**Task item:** Each line of the data must be set down again without a single difference.

**Provided data:**
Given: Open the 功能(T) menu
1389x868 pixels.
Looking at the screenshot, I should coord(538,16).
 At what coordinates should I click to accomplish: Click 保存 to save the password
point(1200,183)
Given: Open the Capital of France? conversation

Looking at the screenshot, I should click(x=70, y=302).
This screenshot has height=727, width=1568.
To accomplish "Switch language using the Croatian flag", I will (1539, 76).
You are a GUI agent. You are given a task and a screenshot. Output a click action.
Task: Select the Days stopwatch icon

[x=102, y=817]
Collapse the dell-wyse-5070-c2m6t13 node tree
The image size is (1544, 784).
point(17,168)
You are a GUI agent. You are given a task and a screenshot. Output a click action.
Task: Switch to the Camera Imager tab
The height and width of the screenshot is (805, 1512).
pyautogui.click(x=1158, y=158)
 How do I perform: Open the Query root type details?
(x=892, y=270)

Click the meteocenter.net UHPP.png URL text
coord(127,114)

**Finished task:**
Given: Open the 功能(T) menu
1389x868 pixels.
Looking at the screenshot, I should coord(538,16).
 At what coordinates should I click to accomplish: Click 保存 to save the password
point(1200,183)
Given: Open the Capital of France? conversation

Looking at the screenshot, I should click(x=70, y=302).
This screenshot has height=727, width=1568.
To accomplish "Switch language using the Croatian flag", I will (1539, 76).
You are a GUI agent. You are given a task and a screenshot. Output a click action.
Task: Select the Days stopwatch icon

[x=102, y=817]
Collapse the dell-wyse-5070-c2m6t13 node tree
The image size is (1544, 784).
point(17,168)
You are a GUI agent. You are given a task and a screenshot. Output a click action.
Task: Switch to the Camera Imager tab
The height and width of the screenshot is (805, 1512).
pyautogui.click(x=1158, y=158)
 How do I perform: Open the Query root type details?
(x=892, y=270)

Click the meteocenter.net UHPP.png URL text
coord(127,114)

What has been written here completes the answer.